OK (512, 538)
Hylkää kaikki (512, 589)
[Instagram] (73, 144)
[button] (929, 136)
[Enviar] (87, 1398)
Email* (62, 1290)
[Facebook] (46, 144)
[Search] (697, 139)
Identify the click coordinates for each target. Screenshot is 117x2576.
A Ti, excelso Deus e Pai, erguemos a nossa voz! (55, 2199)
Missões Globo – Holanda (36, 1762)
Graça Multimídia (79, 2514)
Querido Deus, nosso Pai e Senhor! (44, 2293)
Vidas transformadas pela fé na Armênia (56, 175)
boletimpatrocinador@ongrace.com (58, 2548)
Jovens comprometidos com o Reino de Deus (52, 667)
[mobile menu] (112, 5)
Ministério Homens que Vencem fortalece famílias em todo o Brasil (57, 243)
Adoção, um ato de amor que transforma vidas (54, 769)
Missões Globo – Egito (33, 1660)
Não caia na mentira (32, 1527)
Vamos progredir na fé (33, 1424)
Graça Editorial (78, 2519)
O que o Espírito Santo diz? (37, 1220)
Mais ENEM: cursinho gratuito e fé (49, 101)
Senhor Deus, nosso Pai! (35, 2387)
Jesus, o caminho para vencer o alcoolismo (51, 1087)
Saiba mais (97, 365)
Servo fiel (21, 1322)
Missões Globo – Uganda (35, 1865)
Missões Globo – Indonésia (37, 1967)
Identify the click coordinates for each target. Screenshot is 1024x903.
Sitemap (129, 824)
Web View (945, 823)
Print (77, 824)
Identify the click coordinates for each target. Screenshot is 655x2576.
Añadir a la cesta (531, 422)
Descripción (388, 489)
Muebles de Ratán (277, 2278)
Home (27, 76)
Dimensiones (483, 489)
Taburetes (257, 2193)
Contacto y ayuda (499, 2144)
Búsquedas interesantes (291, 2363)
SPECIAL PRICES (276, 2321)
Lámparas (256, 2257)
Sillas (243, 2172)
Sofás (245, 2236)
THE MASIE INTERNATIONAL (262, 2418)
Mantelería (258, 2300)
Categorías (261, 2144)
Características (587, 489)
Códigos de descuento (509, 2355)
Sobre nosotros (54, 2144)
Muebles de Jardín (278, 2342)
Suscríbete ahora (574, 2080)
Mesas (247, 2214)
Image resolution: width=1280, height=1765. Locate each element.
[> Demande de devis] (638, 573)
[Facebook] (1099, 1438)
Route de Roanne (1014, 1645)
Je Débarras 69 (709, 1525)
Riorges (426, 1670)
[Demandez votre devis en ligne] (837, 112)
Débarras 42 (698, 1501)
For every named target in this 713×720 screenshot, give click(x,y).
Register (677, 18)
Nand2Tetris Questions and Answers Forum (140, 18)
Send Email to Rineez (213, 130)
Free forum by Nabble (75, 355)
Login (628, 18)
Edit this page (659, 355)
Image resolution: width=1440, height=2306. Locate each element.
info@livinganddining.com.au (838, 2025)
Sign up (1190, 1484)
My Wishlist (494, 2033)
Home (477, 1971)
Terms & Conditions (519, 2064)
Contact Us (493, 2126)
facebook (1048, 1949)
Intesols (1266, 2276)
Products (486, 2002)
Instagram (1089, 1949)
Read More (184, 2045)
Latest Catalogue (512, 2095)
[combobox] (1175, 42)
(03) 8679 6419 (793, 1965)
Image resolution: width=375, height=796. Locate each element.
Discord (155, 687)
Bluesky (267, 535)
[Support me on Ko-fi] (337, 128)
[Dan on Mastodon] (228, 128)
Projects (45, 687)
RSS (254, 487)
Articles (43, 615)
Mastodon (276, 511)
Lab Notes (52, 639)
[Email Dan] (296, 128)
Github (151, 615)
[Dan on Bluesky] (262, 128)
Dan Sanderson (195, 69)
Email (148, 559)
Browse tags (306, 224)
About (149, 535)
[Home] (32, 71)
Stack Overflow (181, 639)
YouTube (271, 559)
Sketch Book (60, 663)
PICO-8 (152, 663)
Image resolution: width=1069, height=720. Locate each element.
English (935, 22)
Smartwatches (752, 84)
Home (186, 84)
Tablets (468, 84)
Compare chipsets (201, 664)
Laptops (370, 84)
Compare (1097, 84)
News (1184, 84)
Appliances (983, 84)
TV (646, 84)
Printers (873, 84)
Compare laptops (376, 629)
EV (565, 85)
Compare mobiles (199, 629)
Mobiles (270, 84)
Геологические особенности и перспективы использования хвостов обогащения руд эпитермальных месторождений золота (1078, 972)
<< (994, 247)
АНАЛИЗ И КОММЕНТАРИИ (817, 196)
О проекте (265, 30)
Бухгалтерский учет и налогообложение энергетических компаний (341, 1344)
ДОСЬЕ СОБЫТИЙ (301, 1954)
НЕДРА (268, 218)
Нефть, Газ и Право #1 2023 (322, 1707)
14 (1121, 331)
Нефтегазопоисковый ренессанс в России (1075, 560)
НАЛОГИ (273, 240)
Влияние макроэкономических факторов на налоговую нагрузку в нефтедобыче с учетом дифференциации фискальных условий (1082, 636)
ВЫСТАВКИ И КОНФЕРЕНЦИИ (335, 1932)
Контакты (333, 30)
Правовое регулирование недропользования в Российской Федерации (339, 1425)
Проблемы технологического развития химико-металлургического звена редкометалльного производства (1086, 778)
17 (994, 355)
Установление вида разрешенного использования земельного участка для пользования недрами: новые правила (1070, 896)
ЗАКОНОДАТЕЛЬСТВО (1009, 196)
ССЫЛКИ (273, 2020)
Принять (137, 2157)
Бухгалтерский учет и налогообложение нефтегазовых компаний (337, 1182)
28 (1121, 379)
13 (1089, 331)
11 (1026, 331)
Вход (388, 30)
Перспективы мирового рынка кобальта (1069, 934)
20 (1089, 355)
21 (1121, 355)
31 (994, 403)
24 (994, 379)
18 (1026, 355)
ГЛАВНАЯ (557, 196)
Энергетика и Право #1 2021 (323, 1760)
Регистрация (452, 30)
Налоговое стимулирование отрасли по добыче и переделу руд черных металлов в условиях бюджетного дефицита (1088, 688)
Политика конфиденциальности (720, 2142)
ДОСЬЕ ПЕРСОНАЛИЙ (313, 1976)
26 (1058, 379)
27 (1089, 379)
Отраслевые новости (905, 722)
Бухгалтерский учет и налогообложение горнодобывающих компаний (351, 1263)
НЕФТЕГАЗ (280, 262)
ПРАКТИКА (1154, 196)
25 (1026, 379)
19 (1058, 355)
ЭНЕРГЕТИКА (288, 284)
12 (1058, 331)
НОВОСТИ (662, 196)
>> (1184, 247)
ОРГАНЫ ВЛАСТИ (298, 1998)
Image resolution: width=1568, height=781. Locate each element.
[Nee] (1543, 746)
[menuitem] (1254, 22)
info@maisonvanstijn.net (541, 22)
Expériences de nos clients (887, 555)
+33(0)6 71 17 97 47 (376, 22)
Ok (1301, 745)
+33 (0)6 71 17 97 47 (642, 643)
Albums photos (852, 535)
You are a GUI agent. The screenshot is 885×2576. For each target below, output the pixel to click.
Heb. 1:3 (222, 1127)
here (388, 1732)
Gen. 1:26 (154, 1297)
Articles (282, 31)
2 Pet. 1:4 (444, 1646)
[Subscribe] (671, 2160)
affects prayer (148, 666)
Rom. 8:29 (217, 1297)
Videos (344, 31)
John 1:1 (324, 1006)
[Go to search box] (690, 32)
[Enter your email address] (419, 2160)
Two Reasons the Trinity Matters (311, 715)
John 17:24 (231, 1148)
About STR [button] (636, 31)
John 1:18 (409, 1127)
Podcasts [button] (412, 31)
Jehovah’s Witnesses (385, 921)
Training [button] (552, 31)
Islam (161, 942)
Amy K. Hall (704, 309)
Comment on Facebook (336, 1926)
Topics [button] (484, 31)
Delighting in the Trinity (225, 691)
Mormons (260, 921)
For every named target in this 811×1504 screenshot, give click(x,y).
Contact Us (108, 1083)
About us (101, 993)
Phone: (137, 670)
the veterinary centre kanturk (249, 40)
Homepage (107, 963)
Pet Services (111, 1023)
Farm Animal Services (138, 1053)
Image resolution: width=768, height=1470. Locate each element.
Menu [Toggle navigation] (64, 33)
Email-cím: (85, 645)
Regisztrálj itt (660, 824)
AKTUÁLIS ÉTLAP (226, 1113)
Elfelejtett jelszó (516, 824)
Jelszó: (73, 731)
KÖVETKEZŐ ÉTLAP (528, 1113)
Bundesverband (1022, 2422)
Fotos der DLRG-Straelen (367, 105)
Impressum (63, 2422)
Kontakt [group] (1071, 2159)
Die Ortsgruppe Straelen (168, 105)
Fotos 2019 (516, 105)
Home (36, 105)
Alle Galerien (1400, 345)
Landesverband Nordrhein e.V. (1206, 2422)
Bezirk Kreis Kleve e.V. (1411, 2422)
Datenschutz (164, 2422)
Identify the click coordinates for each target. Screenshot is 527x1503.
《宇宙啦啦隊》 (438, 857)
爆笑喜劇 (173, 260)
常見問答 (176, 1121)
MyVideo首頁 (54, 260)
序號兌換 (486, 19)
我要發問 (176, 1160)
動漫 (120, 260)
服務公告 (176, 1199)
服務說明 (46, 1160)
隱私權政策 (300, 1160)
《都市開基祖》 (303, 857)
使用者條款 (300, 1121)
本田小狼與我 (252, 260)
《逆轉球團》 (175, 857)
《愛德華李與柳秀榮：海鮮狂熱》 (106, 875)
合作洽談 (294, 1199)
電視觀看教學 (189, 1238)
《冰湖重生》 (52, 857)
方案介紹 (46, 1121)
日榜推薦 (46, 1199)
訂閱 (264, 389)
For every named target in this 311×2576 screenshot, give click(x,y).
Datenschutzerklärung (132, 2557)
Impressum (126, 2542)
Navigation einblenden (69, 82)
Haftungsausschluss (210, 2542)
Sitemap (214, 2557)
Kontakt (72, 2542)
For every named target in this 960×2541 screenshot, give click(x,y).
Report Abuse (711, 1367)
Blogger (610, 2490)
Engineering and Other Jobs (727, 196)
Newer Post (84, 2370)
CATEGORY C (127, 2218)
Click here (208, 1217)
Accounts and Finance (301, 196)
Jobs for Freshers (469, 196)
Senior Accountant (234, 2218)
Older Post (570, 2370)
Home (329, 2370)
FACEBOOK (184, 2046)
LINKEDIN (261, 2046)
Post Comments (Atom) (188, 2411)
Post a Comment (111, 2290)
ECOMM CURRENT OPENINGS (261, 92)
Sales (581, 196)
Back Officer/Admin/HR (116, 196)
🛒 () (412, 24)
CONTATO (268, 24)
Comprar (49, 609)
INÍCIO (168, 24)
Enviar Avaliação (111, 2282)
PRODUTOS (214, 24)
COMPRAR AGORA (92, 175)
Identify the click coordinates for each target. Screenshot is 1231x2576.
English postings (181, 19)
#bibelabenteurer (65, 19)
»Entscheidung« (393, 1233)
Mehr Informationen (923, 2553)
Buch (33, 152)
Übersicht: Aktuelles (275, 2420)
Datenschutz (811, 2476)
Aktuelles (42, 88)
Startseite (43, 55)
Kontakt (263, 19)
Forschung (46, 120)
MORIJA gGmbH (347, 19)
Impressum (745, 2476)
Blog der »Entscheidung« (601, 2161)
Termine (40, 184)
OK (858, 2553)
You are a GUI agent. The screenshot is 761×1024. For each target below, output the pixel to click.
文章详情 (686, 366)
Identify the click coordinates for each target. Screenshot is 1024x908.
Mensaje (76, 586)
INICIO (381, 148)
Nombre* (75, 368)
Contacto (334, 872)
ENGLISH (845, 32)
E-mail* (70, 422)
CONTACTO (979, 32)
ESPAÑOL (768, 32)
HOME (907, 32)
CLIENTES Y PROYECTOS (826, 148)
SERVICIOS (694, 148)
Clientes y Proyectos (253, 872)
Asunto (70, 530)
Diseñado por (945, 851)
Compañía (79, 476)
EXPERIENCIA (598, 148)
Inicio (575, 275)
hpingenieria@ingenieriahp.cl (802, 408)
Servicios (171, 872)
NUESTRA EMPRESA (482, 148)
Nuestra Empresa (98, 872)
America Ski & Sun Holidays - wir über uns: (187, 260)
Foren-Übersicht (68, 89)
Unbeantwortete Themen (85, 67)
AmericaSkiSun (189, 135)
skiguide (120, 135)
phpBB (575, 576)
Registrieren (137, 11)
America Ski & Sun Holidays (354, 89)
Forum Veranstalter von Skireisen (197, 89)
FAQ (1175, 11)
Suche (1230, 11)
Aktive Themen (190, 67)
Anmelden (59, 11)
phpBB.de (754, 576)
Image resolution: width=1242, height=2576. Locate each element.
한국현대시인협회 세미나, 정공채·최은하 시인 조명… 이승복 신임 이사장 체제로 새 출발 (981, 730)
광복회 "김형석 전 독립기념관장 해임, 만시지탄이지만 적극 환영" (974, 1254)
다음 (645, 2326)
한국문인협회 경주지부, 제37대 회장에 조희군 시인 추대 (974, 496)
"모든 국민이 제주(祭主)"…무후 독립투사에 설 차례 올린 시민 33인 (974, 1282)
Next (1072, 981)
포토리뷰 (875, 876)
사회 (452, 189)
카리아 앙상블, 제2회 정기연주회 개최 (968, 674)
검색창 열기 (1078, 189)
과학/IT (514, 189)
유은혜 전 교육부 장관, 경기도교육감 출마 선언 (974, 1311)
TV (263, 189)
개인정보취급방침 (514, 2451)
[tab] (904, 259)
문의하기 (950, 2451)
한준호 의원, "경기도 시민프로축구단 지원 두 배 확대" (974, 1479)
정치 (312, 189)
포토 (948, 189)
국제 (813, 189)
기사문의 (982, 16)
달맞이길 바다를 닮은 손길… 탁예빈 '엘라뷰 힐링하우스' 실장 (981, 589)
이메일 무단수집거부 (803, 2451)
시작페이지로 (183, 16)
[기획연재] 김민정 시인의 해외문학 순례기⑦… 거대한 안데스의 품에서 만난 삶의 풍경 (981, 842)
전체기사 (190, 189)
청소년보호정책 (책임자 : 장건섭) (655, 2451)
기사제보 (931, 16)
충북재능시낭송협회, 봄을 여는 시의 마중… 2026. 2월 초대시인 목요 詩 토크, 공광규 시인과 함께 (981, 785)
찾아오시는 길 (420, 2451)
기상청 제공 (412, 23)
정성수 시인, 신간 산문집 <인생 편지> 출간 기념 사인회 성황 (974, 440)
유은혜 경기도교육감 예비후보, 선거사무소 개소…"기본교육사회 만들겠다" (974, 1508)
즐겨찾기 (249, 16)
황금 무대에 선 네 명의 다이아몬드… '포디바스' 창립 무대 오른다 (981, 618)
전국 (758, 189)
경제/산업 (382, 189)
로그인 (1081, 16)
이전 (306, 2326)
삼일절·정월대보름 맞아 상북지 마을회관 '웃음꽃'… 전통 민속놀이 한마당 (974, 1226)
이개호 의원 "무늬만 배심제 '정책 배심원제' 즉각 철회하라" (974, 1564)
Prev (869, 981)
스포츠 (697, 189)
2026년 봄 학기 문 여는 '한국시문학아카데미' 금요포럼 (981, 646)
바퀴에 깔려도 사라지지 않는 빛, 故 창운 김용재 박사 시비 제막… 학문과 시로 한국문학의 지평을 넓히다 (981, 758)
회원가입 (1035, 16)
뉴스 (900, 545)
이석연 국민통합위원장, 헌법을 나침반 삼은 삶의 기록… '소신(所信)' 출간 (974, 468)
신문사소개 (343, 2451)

PROBLEM TO WORK ON.
Starting with the first line of the records above and going on through the line with "Missões Globo – Indonésia (37, 1967)", render those lines as a numbered list, leaving out any blank lines.

FULL OUTPUT.
1. OK (512, 538)
2. Hylkää kaikki (512, 589)
3. [Instagram] (73, 144)
4. [button] (929, 136)
5. [Enviar] (87, 1398)
6. Email* (62, 1290)
7. [Facebook] (46, 144)
8. [Search] (697, 139)
9. Identify the click coordinates for each target. Screenshot is 117x2576.
10. A Ti, excelso Deus e Pai, erguemos a nossa voz! (55, 2199)
11. Missões Globo – Holanda (36, 1762)
12. Graça Multimídia (79, 2514)
13. Querido Deus, nosso Pai e Senhor! (44, 2293)
14. Vidas transformadas pela fé na Armênia (56, 175)
15. boletimpatrocinador@ongrace.com (58, 2548)
16. Jovens comprometidos com o Reino de Deus (52, 667)
17. [mobile menu] (112, 5)
18. Ministério Homens que Vencem fortalece famílias em todo o Brasil (57, 243)
19. Adoção, um ato de amor que transforma vidas (54, 769)
20. Missões Globo – Egito (33, 1660)
21. Não caia na mentira (32, 1527)
22. Vamos progredir na fé (33, 1424)
23. Graça Editorial (78, 2519)
24. O que o Espírito Santo diz? (37, 1220)
25. Mais ENEM: cursinho gratuito e fé (49, 101)
26. Senhor Deus, nosso Pai! (35, 2387)
27. Jesus, o caminho para vencer o alcoolismo (51, 1087)
28. Saiba mais (97, 365)
29. Servo fiel (21, 1322)
30. Missões Globo – Uganda (35, 1865)
31. Missões Globo – Indonésia (37, 1967)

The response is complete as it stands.